Mi innamorai dei Tindersticks un’estate di tanti anni fa, quando vidi la copertina di “Can our love” campeggiare su quella del Mucchio Selvaggio. Si trattava di un ritratto in primo piano di Stuart A. Staples in compagnia di un placido asinello, un’immagine bucolica e notturna al tempo stesso, evocativa nella sua semplicità  e carica di significati nascosti, come del resto tutta la musica del gruppo londinese.

Di tempo ne è passato molto da allora, i Tindersticks oggi hanno alle spalle una nutrita discografia, e solo due anni fa hanno tirato fuori dal cilindro un disco all’altezza dei capolavori del passato, quel “The waiting room” che nel duemilasedici metteva in fila undici nuovi pezzi da annoverare in assoluto tra le cose migliori mai uscite fuori dalla penna di Staples.
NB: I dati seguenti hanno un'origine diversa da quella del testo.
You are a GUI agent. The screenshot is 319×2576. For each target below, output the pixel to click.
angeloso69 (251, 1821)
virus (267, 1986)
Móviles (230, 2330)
Al contrario, la discografia del musicista nativo di Notthingam consta di soli tre titoli, l’ultimo dei quali risalente a quando i nostri azzurri alzavano al cielo la coppa del mondo a Berlino: la sua nuova fatica arriva quindi dopo ben dodici anni di attesa, e come vedremo si tratta di un lavoro complesso e difficilmente inquadrabile.
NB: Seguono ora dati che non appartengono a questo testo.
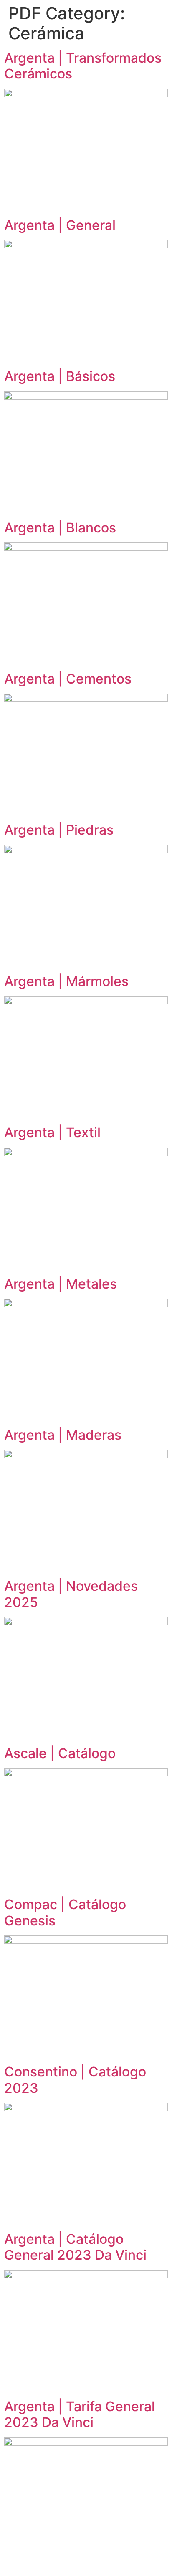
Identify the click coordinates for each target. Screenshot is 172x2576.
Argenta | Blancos (60, 528)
Se il precedente “Leaving songs” rappresentava una pregevole raccolta di canzoni in sostanza non eccessivamente difformi da quelle dei Tindersticks, stavolta il discorso è completamente diverso, qui siamo infatti di fronte a musica accomunabile più che altro a quella del “comparto cinema” della band, ossia le numerose colonne sonore che i nostri hanno composto nel corso degli anni per pellicole come “Nènette et Boni” o “Trouble every day”: Brani dal sapore cinematico quindi, scritti per un film che non esiste se non nella testa del suo autore, ma che della musica della band madre contengono l’inquietudine espressa sempre sul filo della paranoia.

“Arrhytmia” è un lavoro composto di soli quattro pezzi, uno dei quali (“Music for a year in small paintings”) dura ben trenta minuti, mentre gli altri tre occupano il resto dei cinquantaquattro minuti del disco, e tutti concorrono a dipingere un bozzetto dalle tinte fosche, a cavallo tra il folk decadente, lo spoken word e il jazz fumoso e notturno di stampa Waitsiana. Un album questo che fa della cura e dell’estrema raffinatezza il suo inconfondibile marchio di fabbrica, ma che forse sarebbe stato più adatto come colonna sonora dei crepuscolari tramonti autunnali, piuttosto che accompagnare le nostre calde e sudate serate estive.